ビーチ通りを抜け、交差点に出た。兵舎に戻るならばそのまま道をまっすぐに進めばよいのだが、帰る気がしないモリヤスは道を右折した。
――レッドゲートにでも行ってみるか……
そう思い、ファンネル地区に向けて歩き出す。
腰から下げた刀が太股に当たり、うるさくなる。
刀の鞘をまるで敵のごとく、力を込めて握ってその動きを止めた。
そうやって歩いていると、曲がり角にさしかかった。
そして、その曲がり角を曲がろうとしたとき、それがおこった。
「うっ!」
「きゃっ!?」
突然の衝撃に、モリヤスは我に返った。
墓地でのこと、刀のことに気を取られ過ぎて、不覚にも周囲に対する注意が散漫になっていたのだ。
どうやら、角の向こう側からやってきた人と出会い頭にぶつかってしまったらしかった。
目の前には、体重差のために大きく跳ね返された少女が、尻餅をついていた。
「これは…。申し訳ありませんでした。お怪我はありませんか?」
そういってモリヤスが手をさしのべると、その手はとらず、少女はサッと立ち上がって服をはらう。

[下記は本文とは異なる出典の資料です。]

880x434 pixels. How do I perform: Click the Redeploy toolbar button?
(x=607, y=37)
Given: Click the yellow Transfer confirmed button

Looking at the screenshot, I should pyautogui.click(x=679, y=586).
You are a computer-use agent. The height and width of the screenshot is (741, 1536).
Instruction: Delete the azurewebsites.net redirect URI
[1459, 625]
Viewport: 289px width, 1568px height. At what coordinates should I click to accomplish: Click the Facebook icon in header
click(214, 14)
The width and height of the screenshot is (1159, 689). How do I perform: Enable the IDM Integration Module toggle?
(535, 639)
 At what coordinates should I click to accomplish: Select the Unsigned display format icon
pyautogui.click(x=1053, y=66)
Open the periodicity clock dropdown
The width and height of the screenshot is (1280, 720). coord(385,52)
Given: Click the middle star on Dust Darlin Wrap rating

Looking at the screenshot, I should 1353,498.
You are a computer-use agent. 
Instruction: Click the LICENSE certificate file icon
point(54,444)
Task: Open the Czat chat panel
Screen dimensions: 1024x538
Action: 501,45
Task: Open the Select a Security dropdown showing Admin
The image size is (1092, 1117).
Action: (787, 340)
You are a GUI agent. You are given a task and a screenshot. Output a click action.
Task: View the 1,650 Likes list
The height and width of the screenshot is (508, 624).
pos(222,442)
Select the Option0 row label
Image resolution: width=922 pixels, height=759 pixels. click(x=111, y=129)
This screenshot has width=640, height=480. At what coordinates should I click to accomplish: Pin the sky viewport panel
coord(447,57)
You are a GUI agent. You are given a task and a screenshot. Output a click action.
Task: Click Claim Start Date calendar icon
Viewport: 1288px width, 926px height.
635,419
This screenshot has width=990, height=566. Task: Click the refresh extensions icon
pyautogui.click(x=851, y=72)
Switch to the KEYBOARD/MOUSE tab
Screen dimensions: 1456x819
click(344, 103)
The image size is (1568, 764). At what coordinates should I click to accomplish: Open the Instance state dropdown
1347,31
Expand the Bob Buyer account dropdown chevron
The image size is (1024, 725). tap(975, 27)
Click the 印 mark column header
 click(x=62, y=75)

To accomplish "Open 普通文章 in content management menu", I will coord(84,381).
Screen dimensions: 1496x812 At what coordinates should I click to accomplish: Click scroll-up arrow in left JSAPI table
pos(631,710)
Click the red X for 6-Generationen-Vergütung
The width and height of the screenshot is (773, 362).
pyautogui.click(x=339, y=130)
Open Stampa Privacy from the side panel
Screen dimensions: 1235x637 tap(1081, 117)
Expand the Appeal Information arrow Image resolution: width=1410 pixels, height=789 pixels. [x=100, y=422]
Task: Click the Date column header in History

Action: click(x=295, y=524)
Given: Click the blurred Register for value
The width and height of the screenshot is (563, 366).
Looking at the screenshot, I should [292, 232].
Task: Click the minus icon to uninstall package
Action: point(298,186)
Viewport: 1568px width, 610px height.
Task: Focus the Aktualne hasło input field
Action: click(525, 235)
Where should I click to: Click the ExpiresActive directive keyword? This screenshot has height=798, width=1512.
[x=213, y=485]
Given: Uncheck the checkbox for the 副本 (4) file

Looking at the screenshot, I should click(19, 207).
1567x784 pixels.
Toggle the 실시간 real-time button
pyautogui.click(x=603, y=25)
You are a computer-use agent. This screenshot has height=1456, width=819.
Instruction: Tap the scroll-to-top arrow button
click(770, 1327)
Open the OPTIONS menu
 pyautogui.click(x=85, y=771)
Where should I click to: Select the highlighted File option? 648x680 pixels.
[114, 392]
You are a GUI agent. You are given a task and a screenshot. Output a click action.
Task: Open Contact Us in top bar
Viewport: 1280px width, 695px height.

彼女もいささか動転していたのだろう、少し慌てたように言った。
「あっ…ごめんなさい……。つい周囲に気を取られてて…」
「いえ、私こそ不注意でした」
少女に怪我がなさそうなのを確認して、モリヤスは安堵する。
しかし、少女はそのとき改めて見たモリヤスに、表情を堅くした。
「あっ…」
「…どうかなさいましたか?」
些細な変化ではあったが、突然のことにモリヤスはとまどう。
その問いには答えず、少女はモリヤスに聞いてきた。
「…少しいいかしら?あなた、傭兵?」
「ええ、そうですが」
「なるほどね……。名前を聞いてもいいかしら?」
冷たい感触。
少女のその雰囲気になにか感じる物があったが、モリヤスはとりあえず名乗った。
「はい。モリヤス=トザワともうします。後で、なにか問題が起きましたら兵舎の方へいらしてください」
そう言うモリヤスに、少女は冷たい視線を据えていた。
「それは…大丈夫よ。…モリヤスね、覚えておくわ」
そして、モリヤスの目を見ながら名乗る。
「私の名前はライズ=ハイマー――」
絡まり始める運命の糸。
それに気付いている者は、まだ誰もいなかった――。
<あとがき>
読んでくださった皆様、ありがとうございます。サキモリです。
『こころのちから』の第6話です。いかがでしたでしょうか?
さて、最重要人物の一人の登場です。
私も好きなキャラなので、できるだけ力を入れて書きたいと思っています。
そんなこんなですが、次の第7話までの間、失礼いたします。